Hans C. Bjerring

From Wikipedia, the free encyclopedia

Hans Christian Bjerring (b. 1931) is a Danish-Swedish vertebrate paleontologist and comparative anatomist. He has spent his career at the Swedish Museum of Natural History in Stockholm, Sweden, holding the position as curator at the Department of Palaeozoology.

In 1956 Bjerring participated in an expedition to East Greenland where he, together with Erik Jarvik and Svend Erik Bendix-Almgreen, found specimens of the porolepiform sarcopterygian Glyptolepis groenlandica in a Middle Devonian sandstone exposure. Bjerring and Jarvik later studied its cranium using three-dimensional models based on serial sections.

A major theme in Bjerring’s research is serial homology in vertebrate organ systems, particularly of the head. He thus represents the segmentationist view of vertebrate head structure. Another theme is the functional shift of various anatomical structures in evolution. The origin of the intracranial joint of porolepiforms, osteolepiforms, and coelacanthiforms, the homology of cranial nerves, the homology of the parietal and parasphenoid bones, and typology of nostrils are among the morphological problems dealt with by Bjerring.

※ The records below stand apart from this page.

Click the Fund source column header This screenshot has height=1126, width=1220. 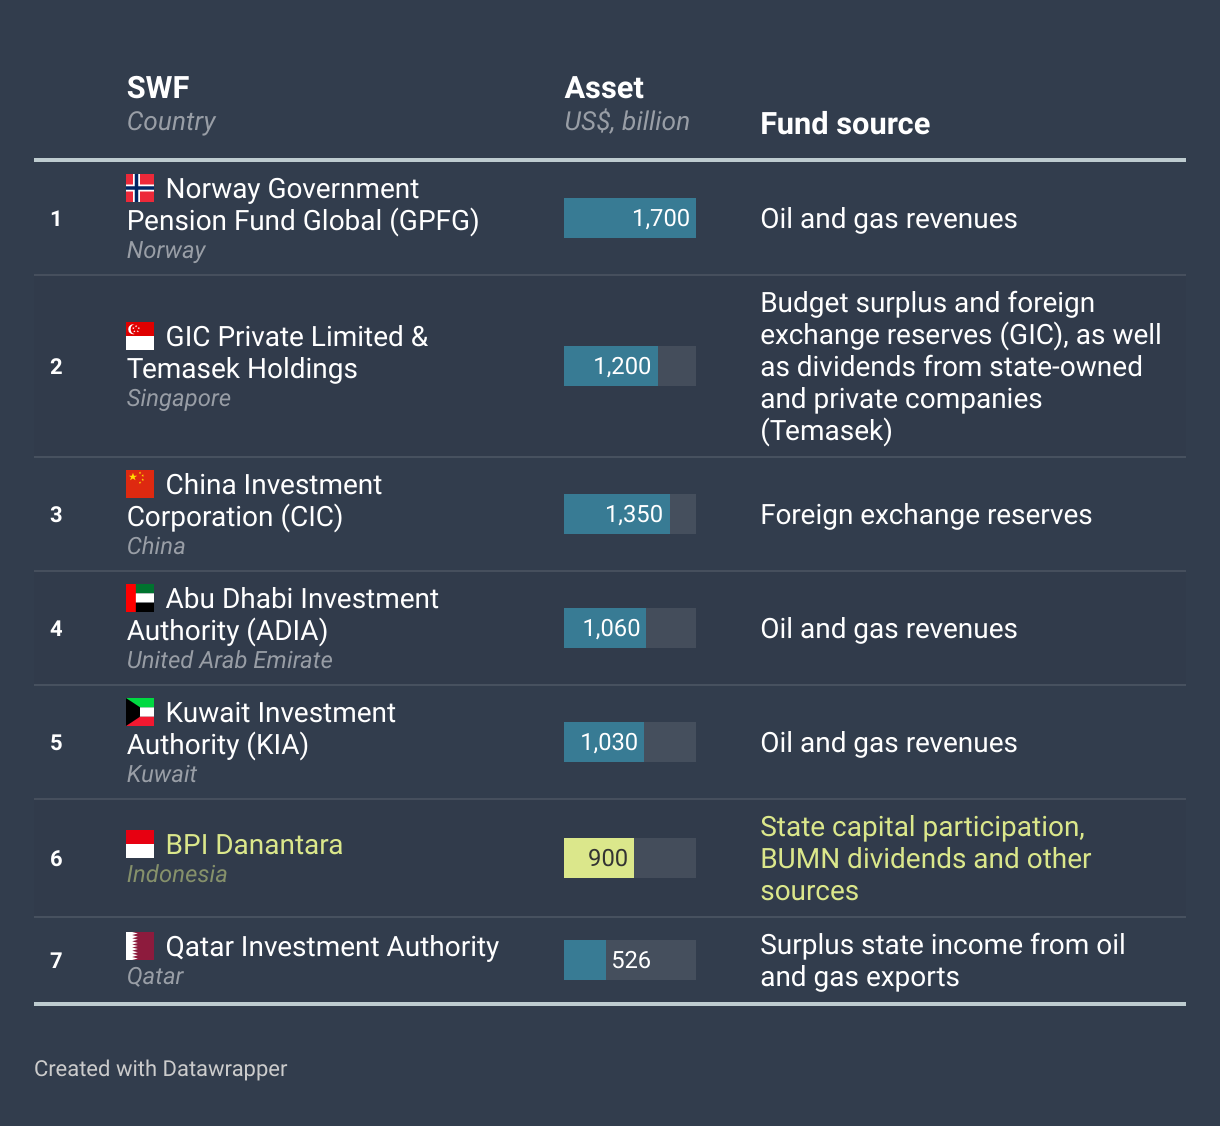(845, 124)
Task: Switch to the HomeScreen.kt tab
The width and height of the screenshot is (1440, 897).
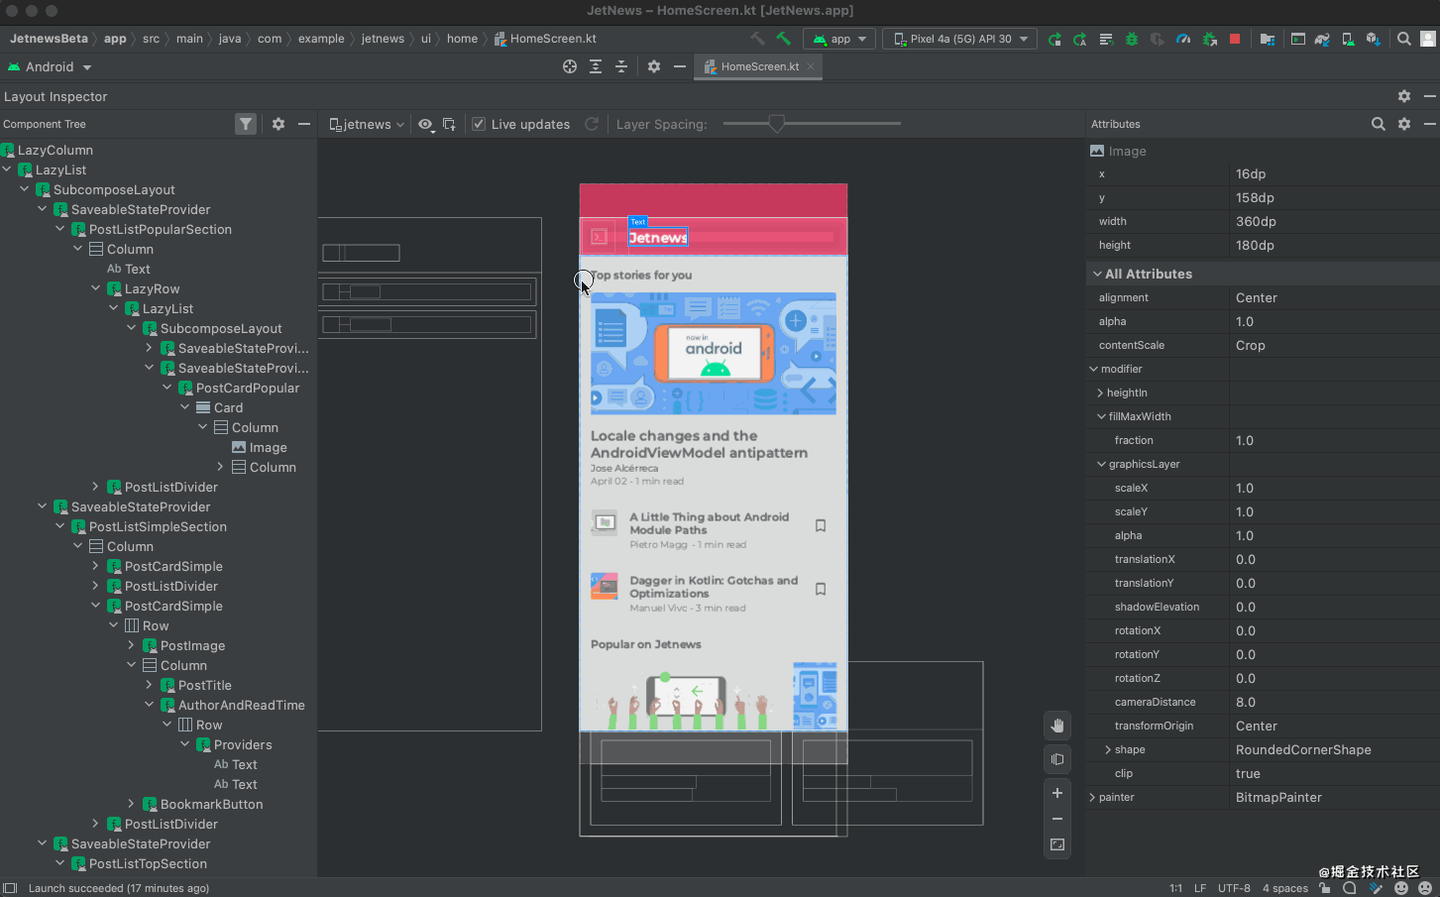Action: (759, 67)
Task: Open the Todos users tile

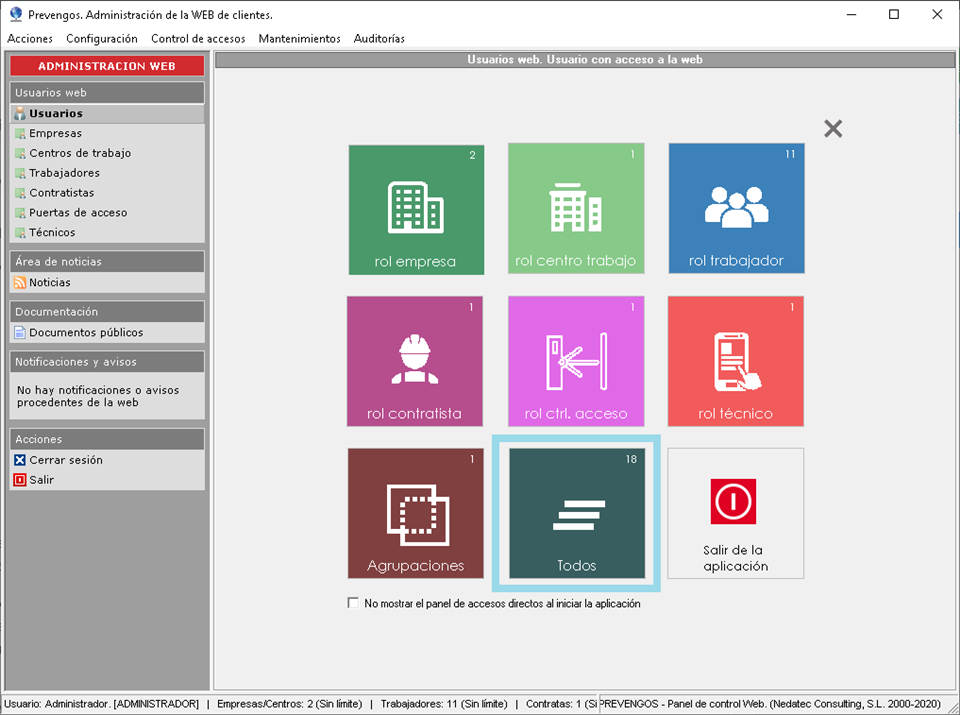Action: pyautogui.click(x=576, y=513)
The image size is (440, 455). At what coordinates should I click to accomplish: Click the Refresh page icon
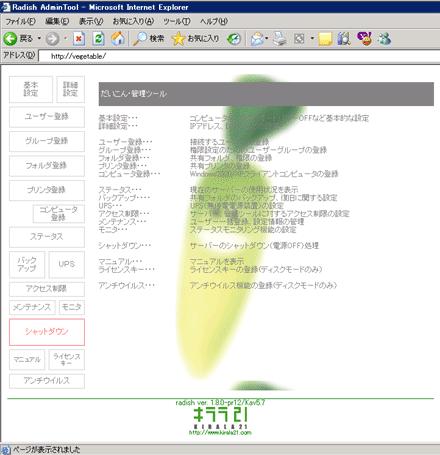click(x=99, y=39)

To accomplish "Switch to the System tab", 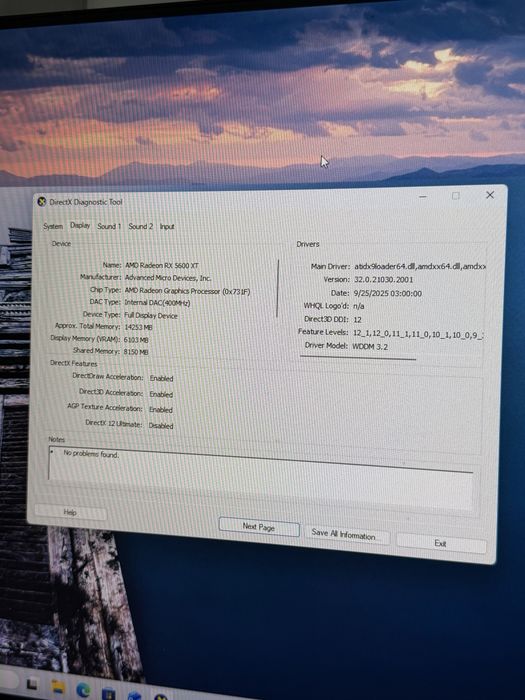I will [x=53, y=226].
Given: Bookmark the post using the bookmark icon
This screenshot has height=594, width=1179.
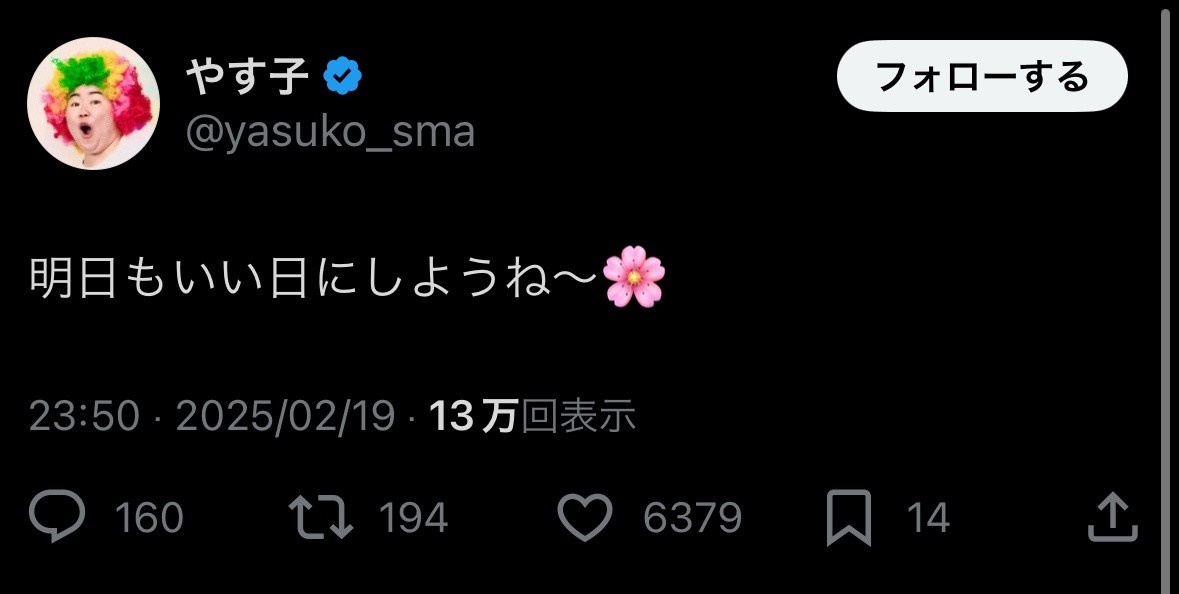Looking at the screenshot, I should pyautogui.click(x=849, y=517).
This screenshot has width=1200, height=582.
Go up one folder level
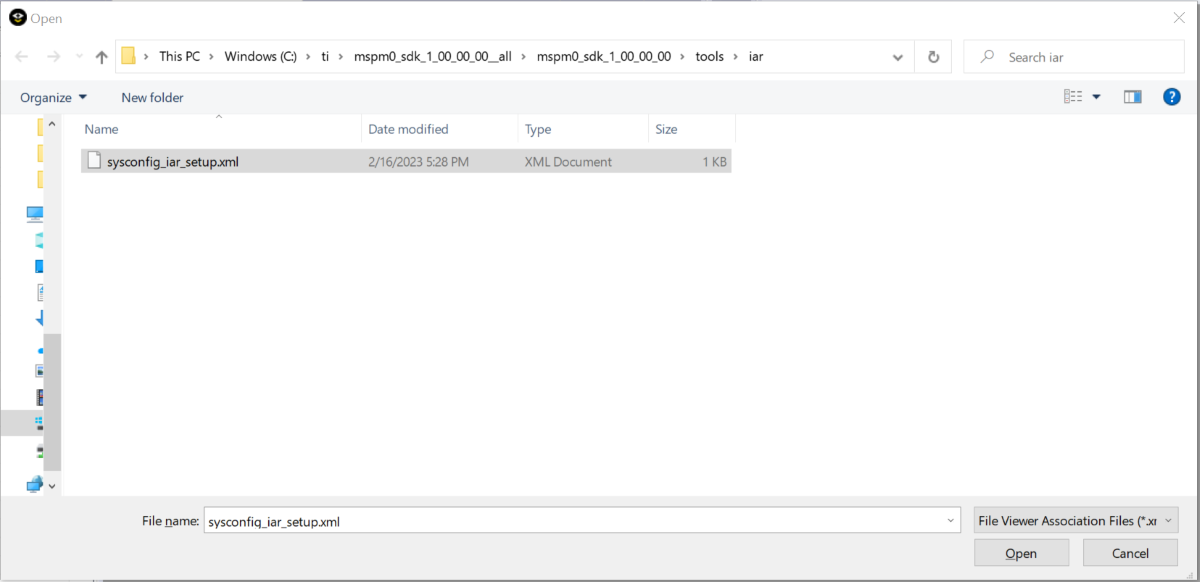(101, 57)
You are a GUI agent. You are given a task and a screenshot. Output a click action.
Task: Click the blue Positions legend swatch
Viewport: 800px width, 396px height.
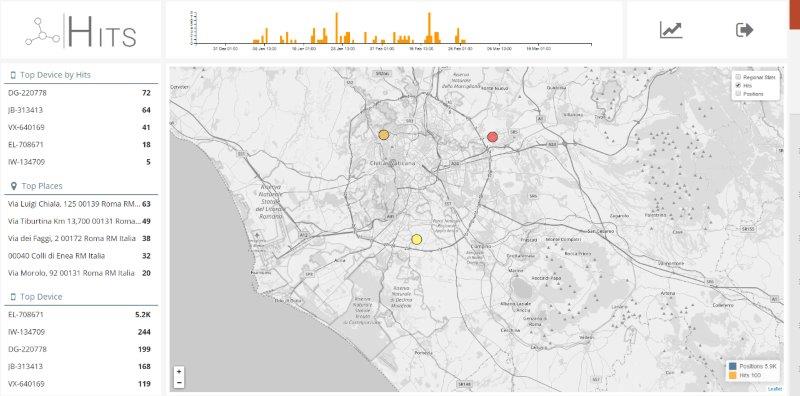pyautogui.click(x=733, y=366)
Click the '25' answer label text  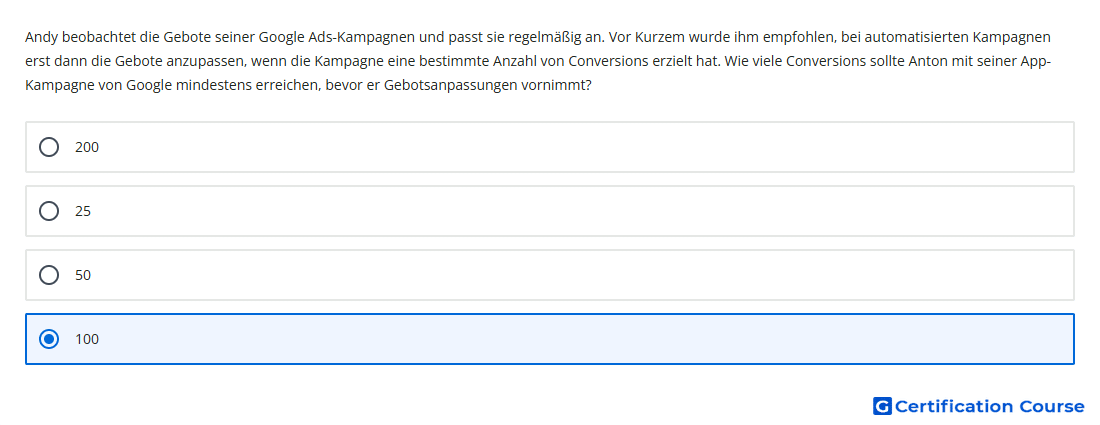tap(83, 211)
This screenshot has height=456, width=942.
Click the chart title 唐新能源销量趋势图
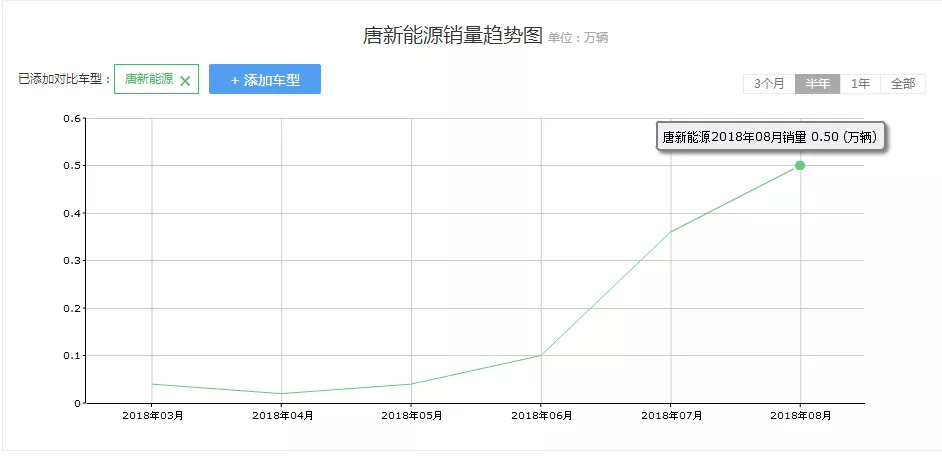tap(453, 36)
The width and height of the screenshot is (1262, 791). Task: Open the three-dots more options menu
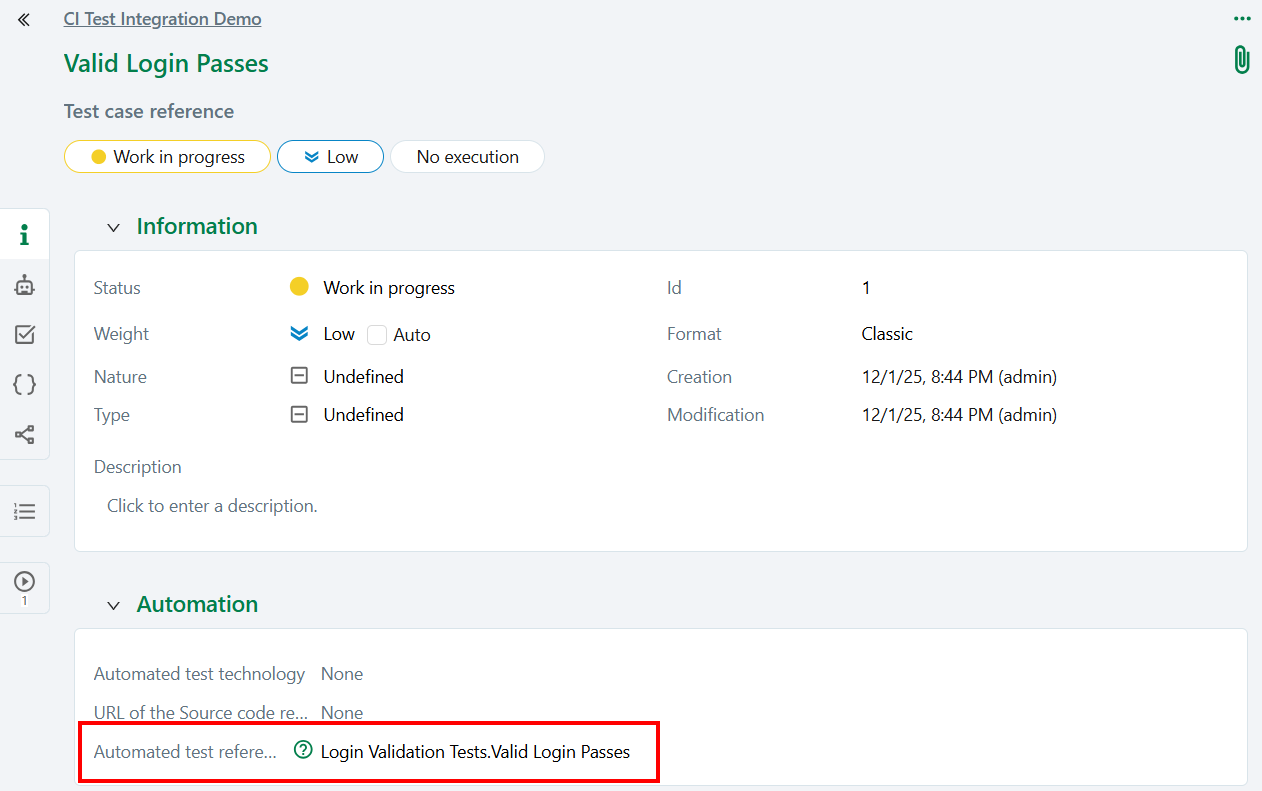(1241, 17)
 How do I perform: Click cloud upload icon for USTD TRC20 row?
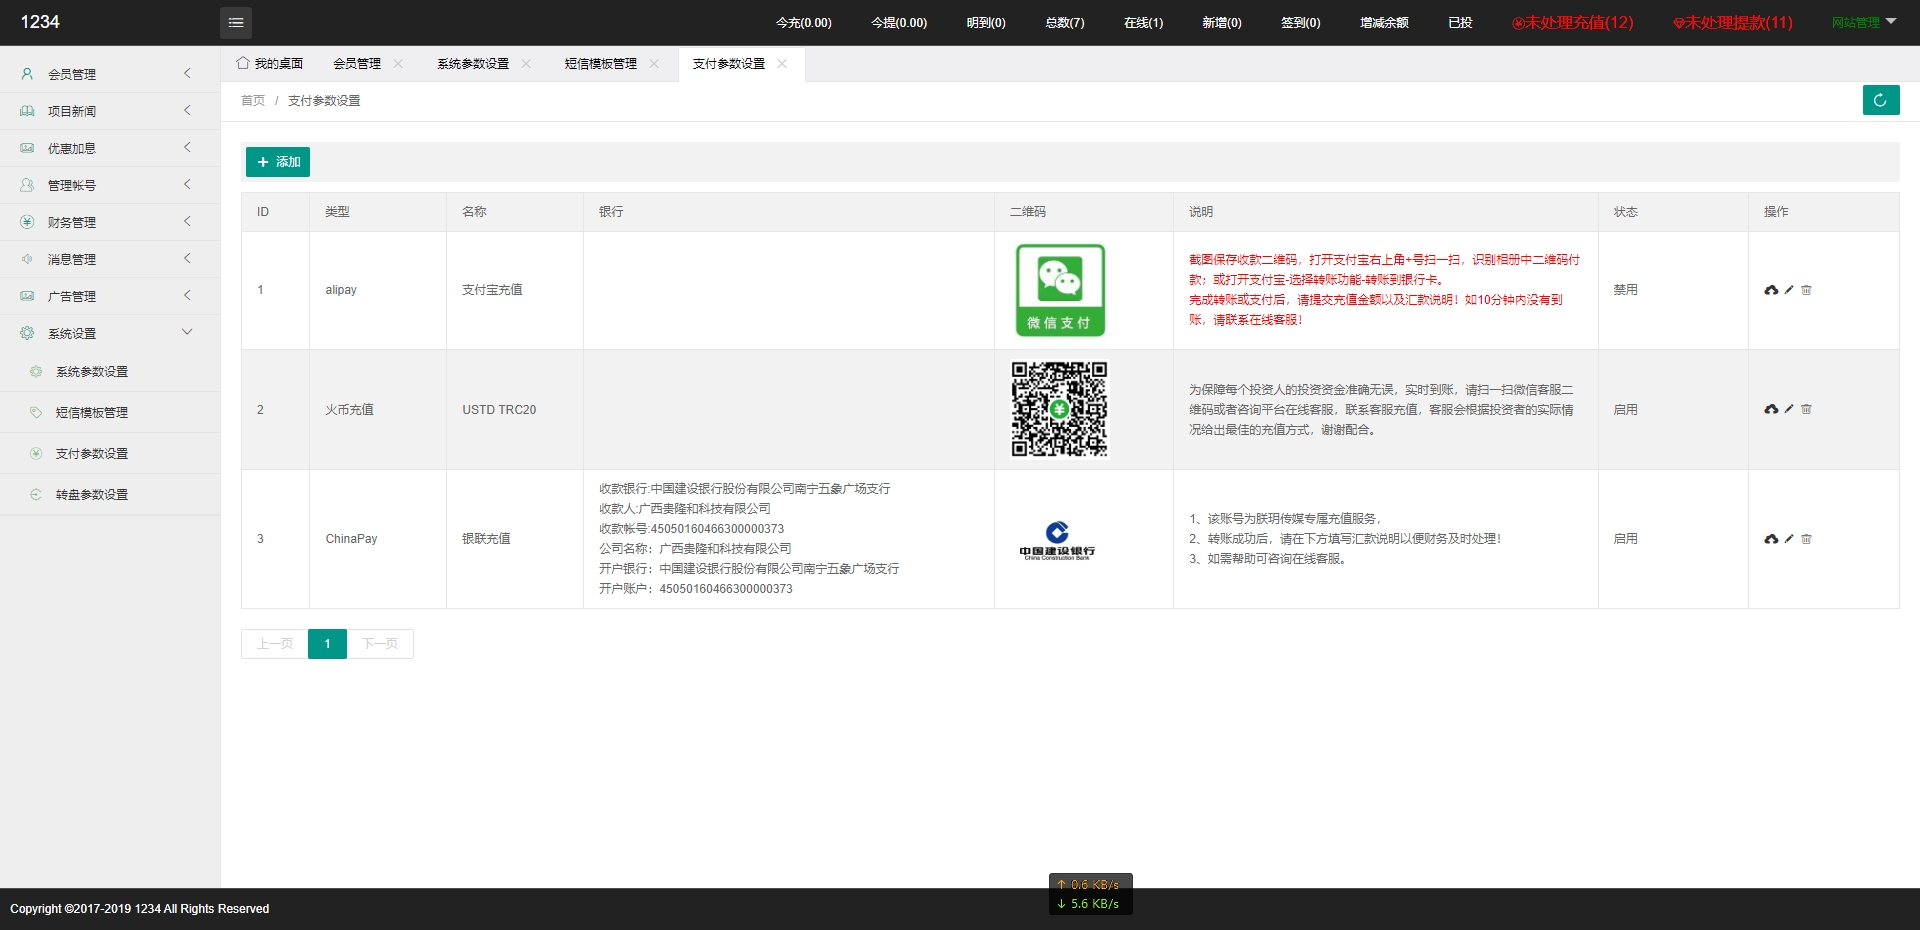pyautogui.click(x=1771, y=409)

In 1985, Bjerring presented a reconstruction of the Devonian tetrapod Ichthyostega as an aquatic animal with paddle-like hindlimbs and somewhat curved back that anticipated more recent renditions. From 1985 onwards he also described thitherto unknown aspects of the anatomy of the bichir (Polypterus), including the first report of intracranial ligaments spanning the brain and of a spinobulbar cistern resembling the cerebellomedullar cistern of mammals.

In the 1990s, Bjerring turned to analysis of basicranial processes in mammals and reptiles and their possible homologues in Devonian sarcopterygian fish. He also suggested that the cerebellar tentorium of mammals may derive from the cephalic exoskeleton of lower vertebrates (the pluteal bones), resulting in the "parietal problem" in comparative anatomy.

Bjerring’s prose is rich in Graeco-Roman neologisms. Anatomical terms coined by him include anazygals, catazygals, jugular sanidium, tenuis and rarus nerves, janua, foris, tremiscus, spiracular scrobicle, basicranial ansilla, branchiothyrium, as well as glochinal, dacnil, melonic, and crepidine bones, and many others.

Few fossil taxa have been named by Bjerring, however; exceptions are the Lower Triassic temnospondyls Aquiloniferus and Selenocara. His papers from 1967 to 2002 are often lavishly illustrated.